While putting others above ourselves is a main characteristic of being like Jesus, Philippians 2, the passage that says we need to consider others more important than ourselves does not leave out personal care. It says, “Let each of you look out not only for his own interests, but also for the interests of others.” (Italics mine)
However, her words made me think about the fine line between just taking care of myself only so I don’t have to bother with anyone else and how I should take care of myself so I am capable of caring for others.
I can’t do what Philippians 2 says without paying attention to my own spiritual life. Without some personal focus, my life cannot be clean nor would I be able to meet other demands.

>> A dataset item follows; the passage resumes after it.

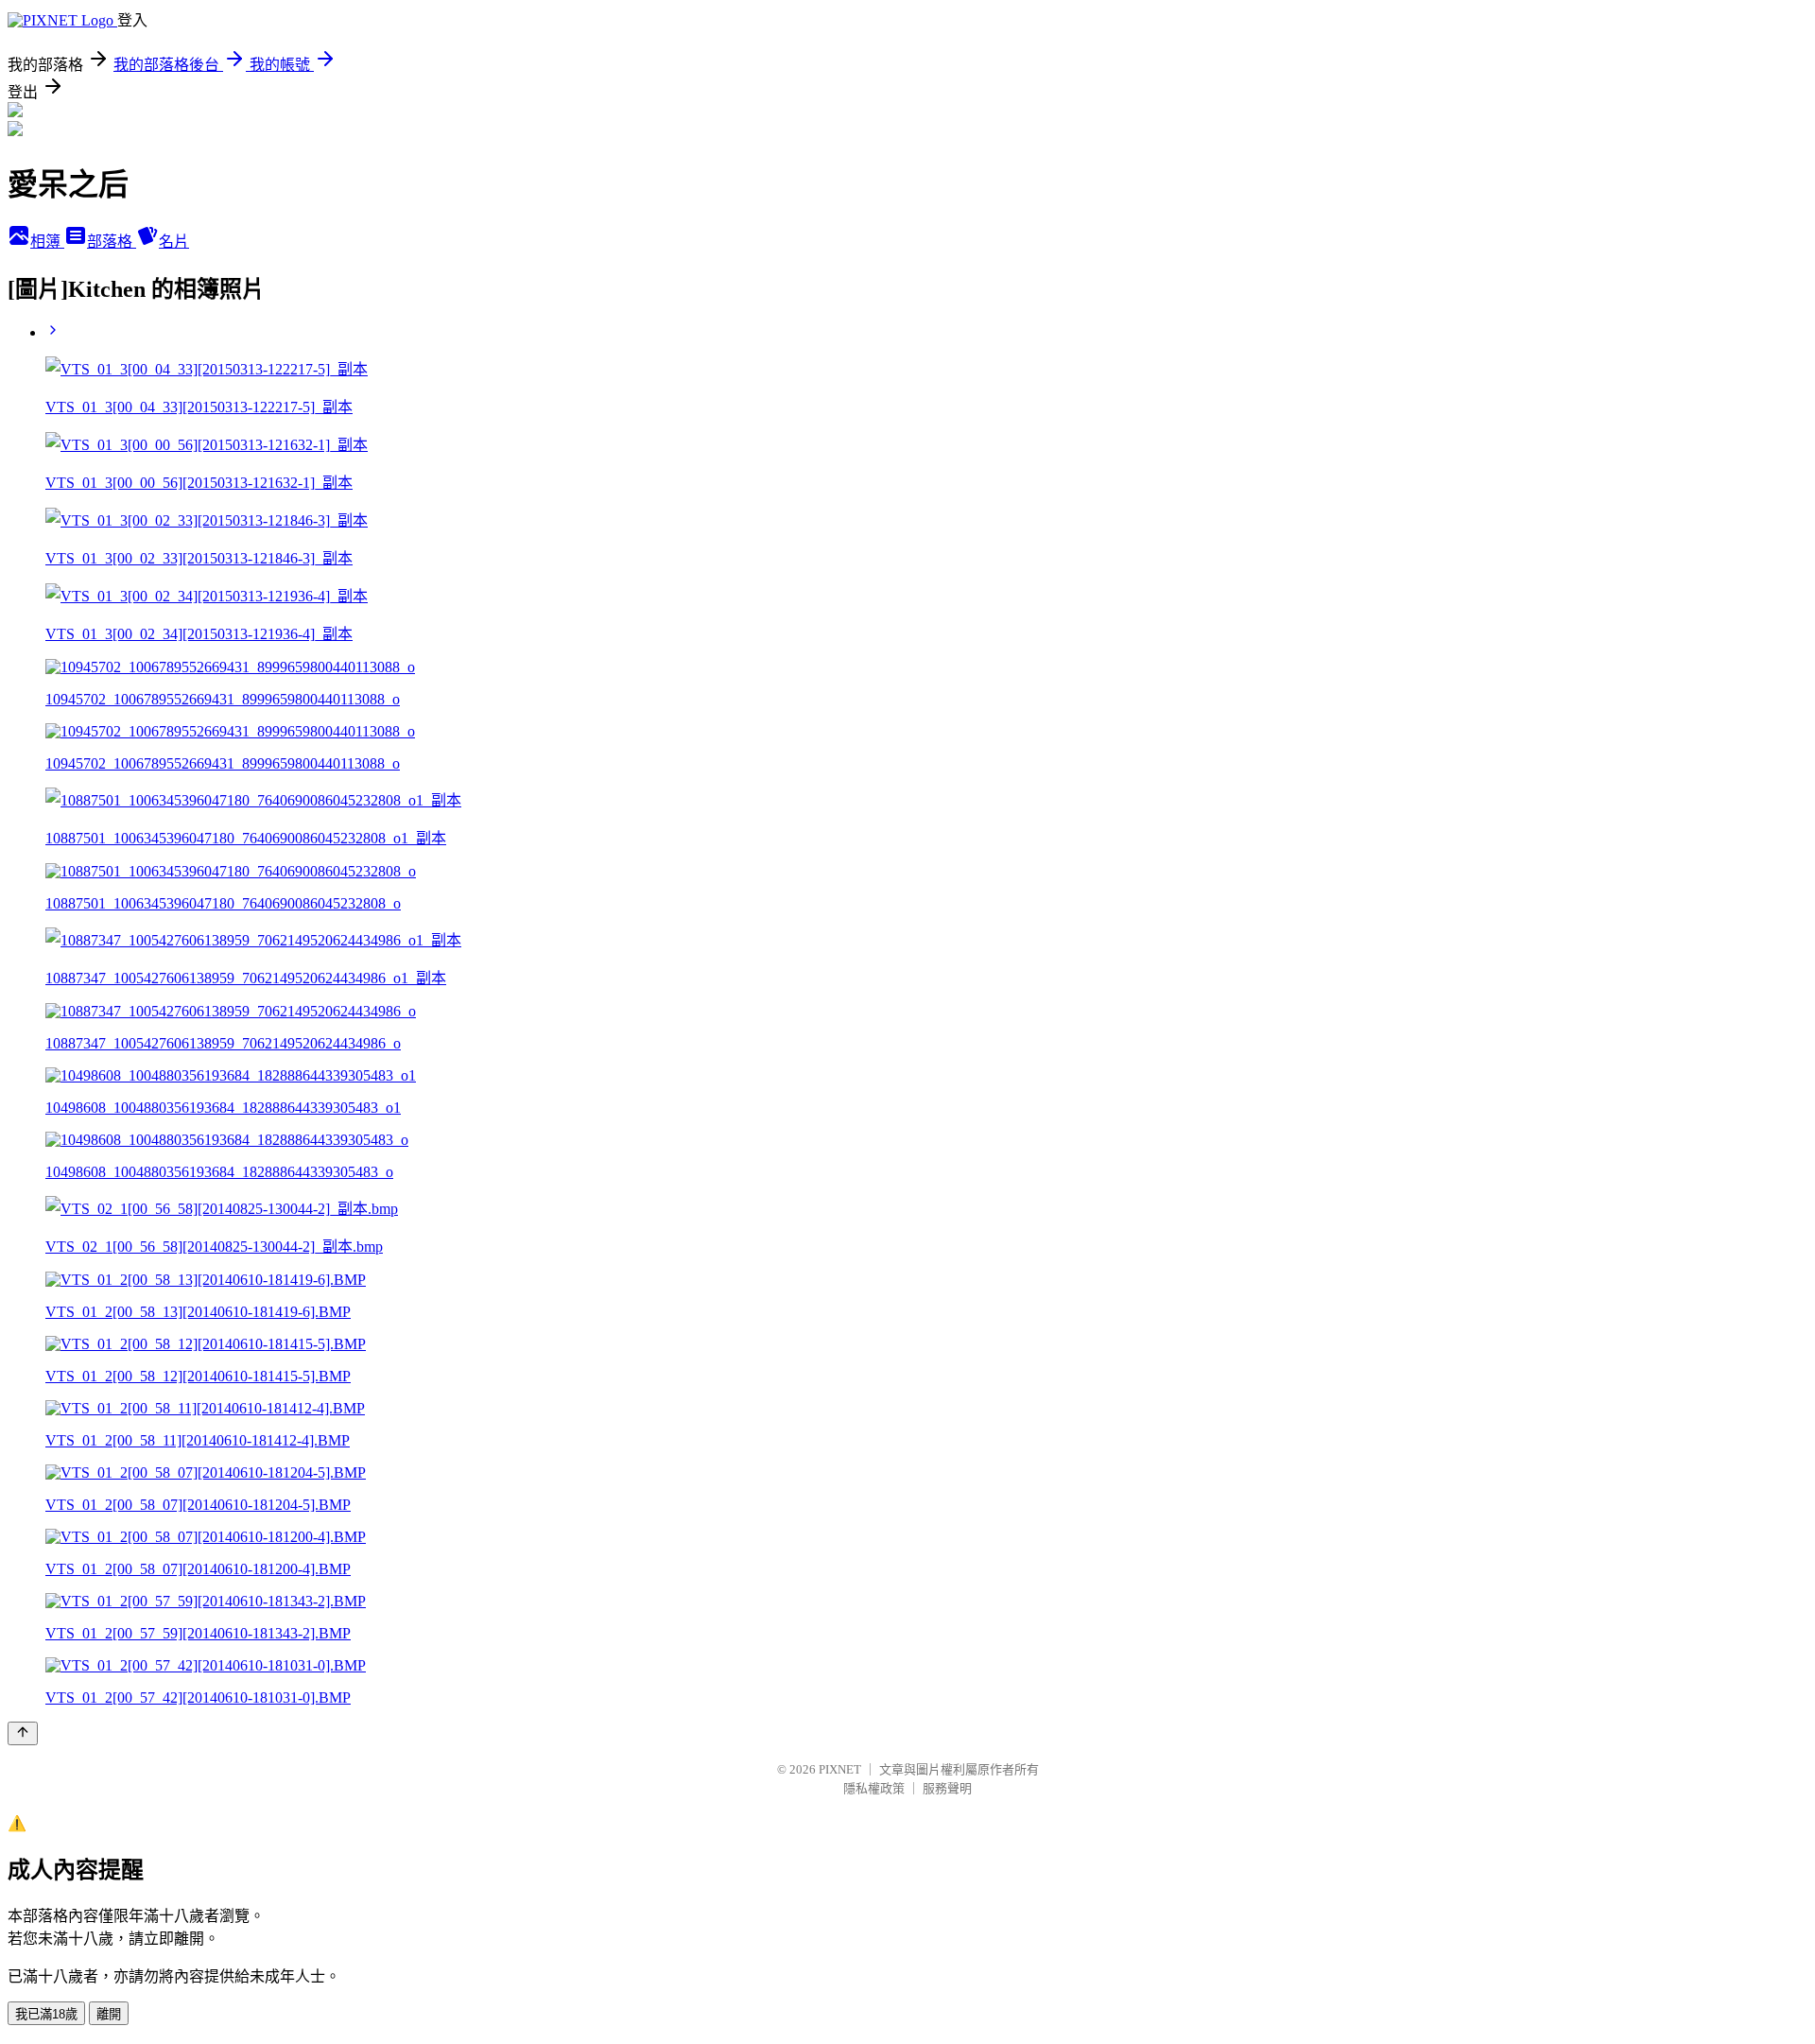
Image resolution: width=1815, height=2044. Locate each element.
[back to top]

Besides that, watching my own spirituality is protection against false teaching. 2 Peter was written to expose and thwart those who came into the church teaching error. Towards the end of the book Peter tells believers that Scripture can be a challenge. He says that “Paul, according to the wisdom given to him, has written to you, as also in all his epistles, speaking in them of these things (warnings about false teaching), in which are some things hard to understand, which untaught and unstable people twist to their own destruction, as they do also the rest of the Scriptures.”
I’m well aware that some people distort what the Bible says. Part of it is a failure to recognize the need for the Holy Spirit’s input into interpretation. Christians can go off base if we approach the Bible without relying on God to help us understand it properly.

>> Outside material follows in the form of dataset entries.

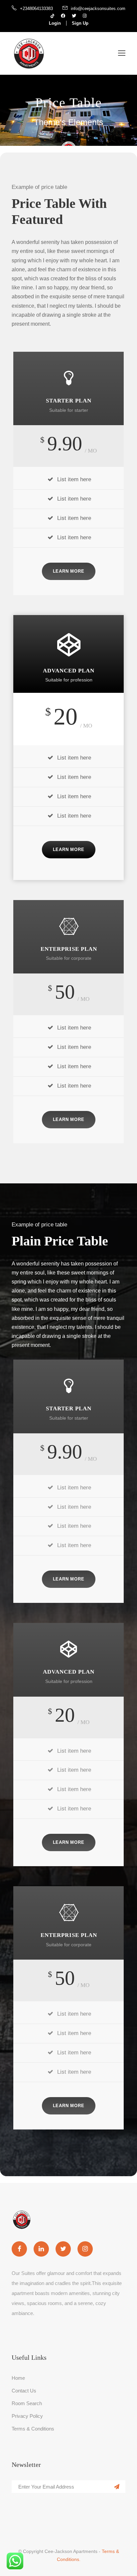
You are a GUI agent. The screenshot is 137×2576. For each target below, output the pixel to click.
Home (18, 2378)
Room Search (27, 2403)
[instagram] (84, 15)
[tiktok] (52, 15)
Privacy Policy (27, 2416)
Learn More (68, 571)
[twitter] (74, 15)
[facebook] (63, 15)
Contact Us (24, 2390)
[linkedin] (41, 2249)
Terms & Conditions (33, 2428)
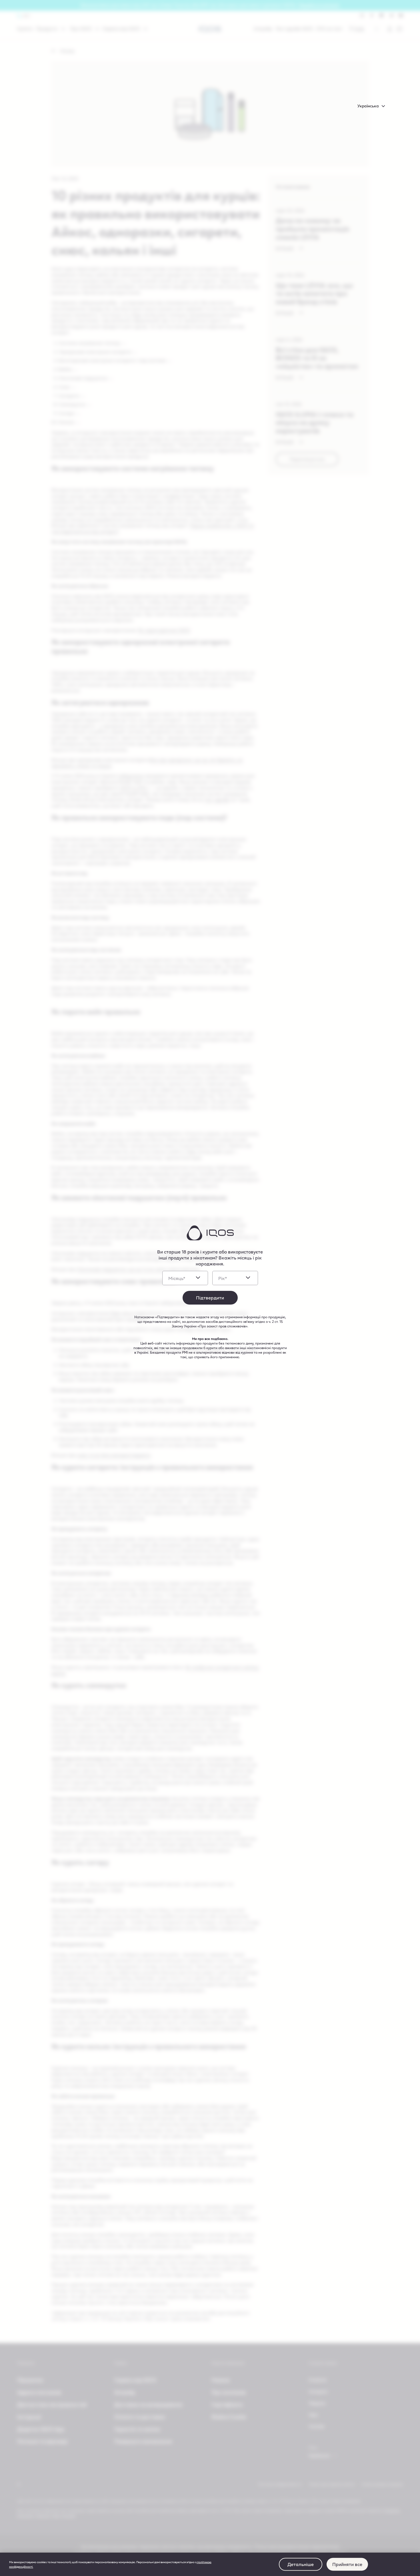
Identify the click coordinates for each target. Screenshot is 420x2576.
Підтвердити (210, 1297)
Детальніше (300, 2564)
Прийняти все (347, 2564)
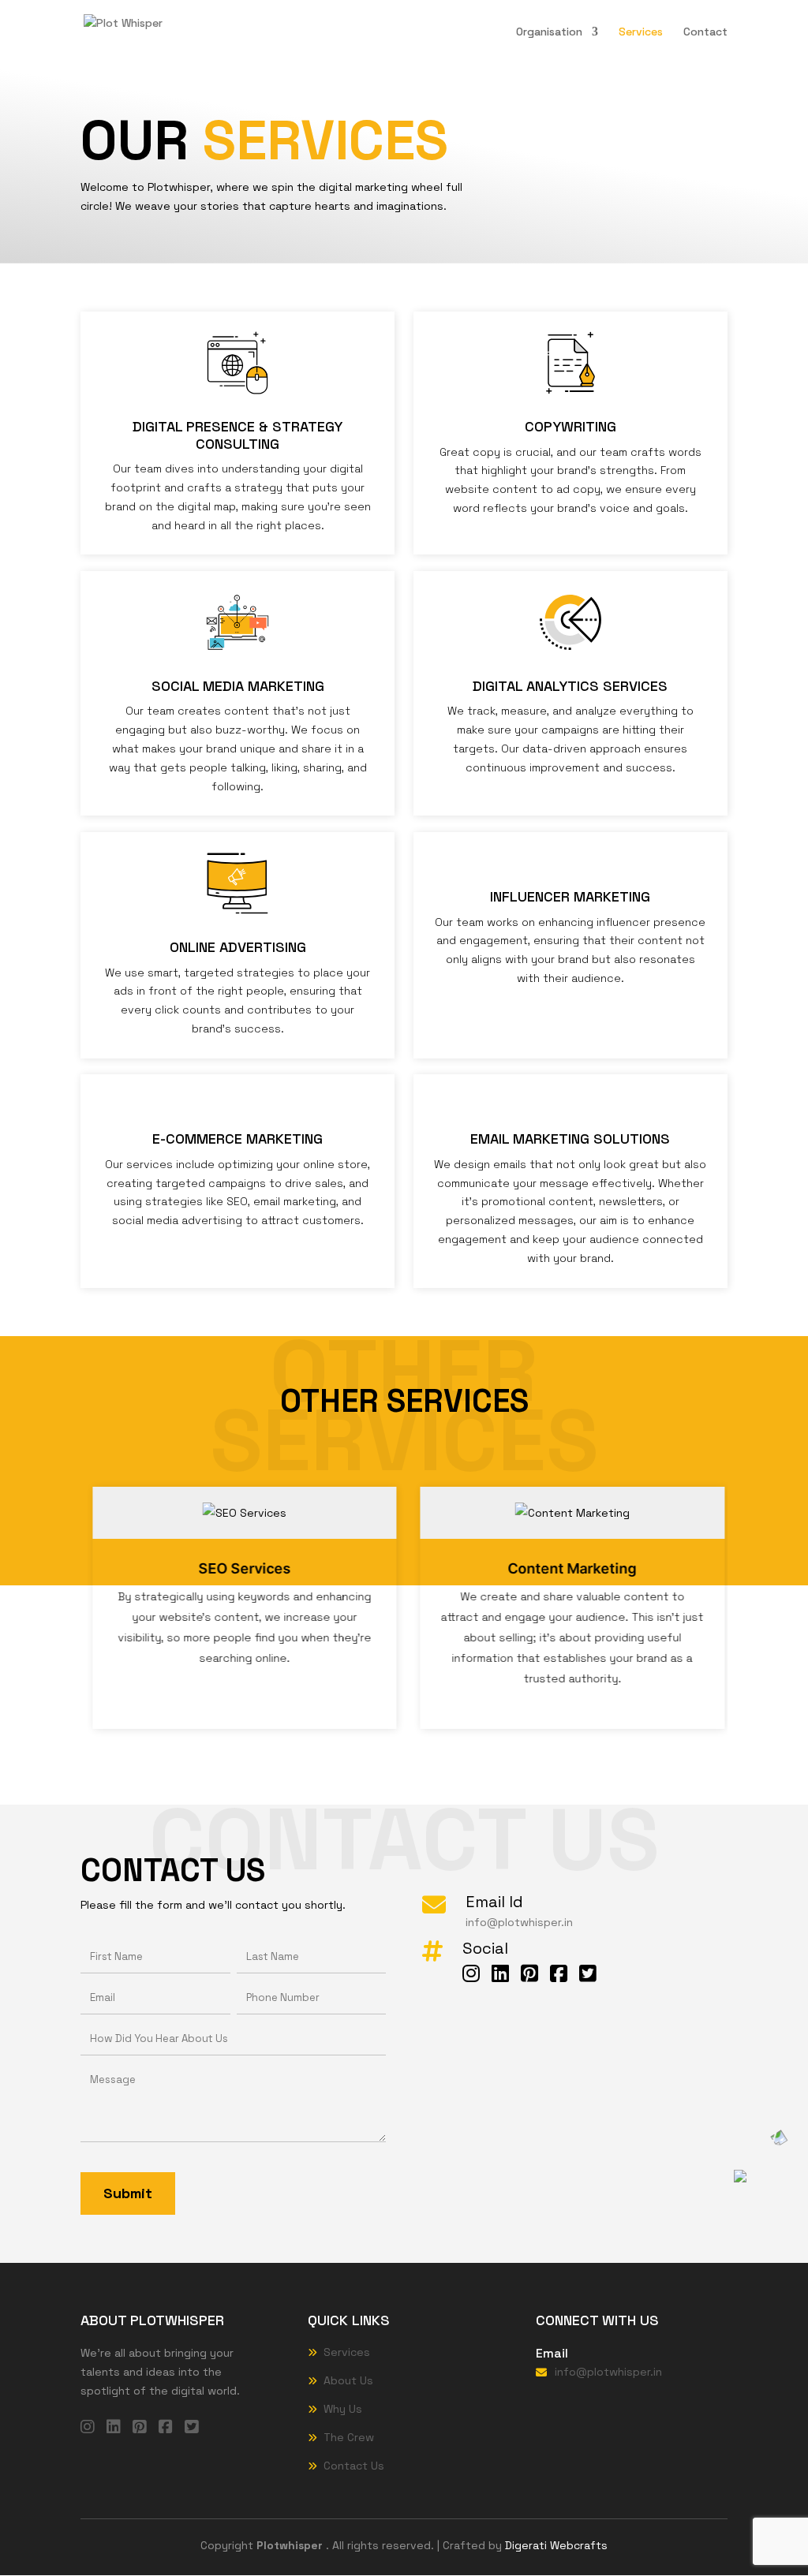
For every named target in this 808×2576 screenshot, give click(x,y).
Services (641, 32)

This verse talks about those who are “untaught and unstable,” interesting word choices. “Untaught” is a polite way to say “ignorant.” As a teacher, I’ve learned the hard way that if I don’t know what I am talking about, shut up. These false teachers didn’t have a clue, but that didn’t stop them from twisting or perverting the Word of God, then teaching what they didn’t know.
“Unstable” means not established, not firmly in place, unfixed. Their teaching was ‘all over the place’ and not firmly grounded in the person of Jesus Christ.

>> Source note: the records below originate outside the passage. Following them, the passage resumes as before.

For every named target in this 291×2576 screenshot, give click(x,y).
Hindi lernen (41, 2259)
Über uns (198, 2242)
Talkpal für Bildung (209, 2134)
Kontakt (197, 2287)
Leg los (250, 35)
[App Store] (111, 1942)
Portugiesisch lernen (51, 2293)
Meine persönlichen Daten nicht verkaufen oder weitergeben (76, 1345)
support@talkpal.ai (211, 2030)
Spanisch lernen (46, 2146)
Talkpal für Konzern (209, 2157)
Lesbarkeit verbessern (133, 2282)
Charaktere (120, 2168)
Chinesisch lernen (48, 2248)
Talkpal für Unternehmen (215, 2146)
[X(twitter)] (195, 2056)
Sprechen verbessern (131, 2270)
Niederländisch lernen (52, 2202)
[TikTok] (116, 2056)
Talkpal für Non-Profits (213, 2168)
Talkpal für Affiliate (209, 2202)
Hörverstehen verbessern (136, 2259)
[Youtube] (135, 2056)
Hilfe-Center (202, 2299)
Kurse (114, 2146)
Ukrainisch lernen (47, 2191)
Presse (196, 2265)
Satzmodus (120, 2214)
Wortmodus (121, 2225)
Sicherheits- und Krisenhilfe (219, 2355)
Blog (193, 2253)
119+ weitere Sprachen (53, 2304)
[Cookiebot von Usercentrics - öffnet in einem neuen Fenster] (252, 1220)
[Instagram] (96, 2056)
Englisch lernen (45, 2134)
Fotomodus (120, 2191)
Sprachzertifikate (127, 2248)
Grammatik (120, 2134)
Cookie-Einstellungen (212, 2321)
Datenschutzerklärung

Sometimes false teachers know what they are doing. They deliberately deceive, with intentions to gain a following or even money. Others are simply blinded by the Liar who has them in darkness. I recall a young girl from a Mormon family who came to a youth meeting at our house. I asked her how a person could be saved. She said, “By doing good works.”
I had her read aloud Ephesians 2:8-9, which says, “For by grace you have been saved through faith, and that not of yourselves; it is the gift of God, not of works, lest anyone should boast.” Then I asked her how those verses explained the way of salvation. She replied, “They say you are saved by doing good works.”
The odd thing about false teaching is that it strongly appeals to the old self. I’d love it if I could be saved by doing good works—IF I could do them to the degree that impressed God. Wouldn’t that be something to boast about? Other “twisted” ideas often appeal to what my pride wishes were true.
That is why Peter adds a warning after his admission about some of Paul’s teaching being hard to understand and warning that false teachers will twist it. He says, “You therefore, beloved, since you know this beforehand, beware lest you also fall from your own steadfastness, being led away with the error of the wicked; but grow in the grace and knowledge of our Lord and Savior Jesus Christ.”
God plainly wants me to take care of my spiritual life! He says to beware of falling from my firm position in Christ into the same errors that these people teach, the errors that sound good if I take my eyes off Jesus. Keep looking at Him. By grace I was saved; by grace I am being saved. In knowing Jesus, I experience grace. In deepening my knowledge of Him, I continue to experience grace.
By taking care of my spiritual life first, I am able to focus on others. Jesus is my source and resource. He fills me with love, grace, all good things, and I must come back to Him again and again so He can fill my cup. Otherwise I’m nothing, have nothing to give, and have nothing to correct those who offer me false teaching.